GIVEN TEXT:
------------

This is nothing to do with a government with a fetish for change. This is a government listening to the criticisms of many people--whether students, employers or providers--of the current system. We would be failing in our duty if we did not listen. Respondents to our Green and White Papers were clear that we have to do away with the incoherence and
I was not cross with the noble Lord, Lord Tope--I see he is not in his place--for introducing his amendments; I was just a little disappointed that we began our proceedings today with what I feel were close to being wrecking amendments. However, none of the alternatives proposed by the Benches opposite offers a coherent solution. The regional structures advocated by the noble Lord, Lord Tope, rob us of the opportunity to meet national challenges with national solutions. Large employers, national public and voluntary organisations all welcome the prospect of being able to relate to the LSC at a single national level. They know that they will be able to avoid the duplication and wasted effort which many face now when dealing with 72 separate TECs. The noble Baroness was correct in her definition of them, but they all have different systems and different approaches. We are constantly being told that that makes it difficult when dealing with them.
The proposals from the noble Baroness, Lady Blatch, to distance the Secretary of State from appointments and essential links with the LSC serve only to limit the elements of control and scrutiny which Parliament should properly expect government to exert over an NDPB. I say again in relation to the proposals specifying the composition of the council on the face of the legislation that, although the Government are committed to the inclusive nature of the council under the business leadership that we set out in the LSC prospectus, we do not accept that legislation should or needs to specify quotas. That of course applies to local government representation.
I entirely accept what the noble Baroness was saying earlier about her long record in local government. When I was being critical in suggesting that there was a U-turn, I did not mean it personally. It is perhaps the case that she not only fought parliamentary counsel--I wish I had been a fly on the wall at that meeting--but also fought her colleagues in reducing the role of local government in this whole area. That is certainly what her government did.
The learning and skills council represents a new opportunity to tackle more effectively the learning and skills deficits that have for so long blighted economic performance and the development of an inclusive society. Clause 1 is central to the Bill and I urge the Committee to agree that it should stand part of the Bill and I hope the noble Baroness will withdraw her objection.
Baroness Blatch: That was again an interesting answer. The noble Baroness said that there needs to be more coherence. I admitted that from the outset. There is no argument between our Front Benches in relation to coming together in the interests of having more coherence in post-16 education.
The criticism of the system is interesting. I have spoken to a large number of people in the build up to this Bill. Almost always people said that they did not like the way the Government decided to resolve this issue, but that is a lost argument; that has now gone. People are pragmatic. They realise that they must get on with their lives. They accept, at the end of the day, that they have to live with the government of the day. Business people in particular have to get on. They have neither the time nor the resources to engage in a long war of attrition about these matters.

------------

INPUT DATA:
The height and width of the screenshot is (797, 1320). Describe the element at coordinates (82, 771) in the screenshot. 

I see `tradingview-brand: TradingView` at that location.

------------

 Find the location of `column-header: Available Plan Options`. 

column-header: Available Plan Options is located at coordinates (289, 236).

------------

PROBLEM STATEMENT:
Print the part of the Lords debate passage that begins with the words containing "I entirely accept" and ends with "withdraw her objection.". The entries have no connection to the Lords debate passage.

ANSWER FOR THIS EXERCISE:
I entirely accept what the noble Baroness was saying earlier about her long record in local government. When I was being critical in suggesting that there was a U-turn, I did not mean it personally. It is perhaps the case that she not only fought parliamentary counsel--I wish I had been a fly on the wall at that meeting--but also fought her colleagues in reducing the role of local government in this whole area. That is certainly what her government did.
The learning and skills council represents a new opportunity to tackle more effectively the learning and skills deficits that have for so long blighted economic performance and the development of an inclusive society. Clause 1 is central to the Bill and I urge the Committee to agree that it should stand part of the Bill and I hope the noble Baroness will withdraw her objection.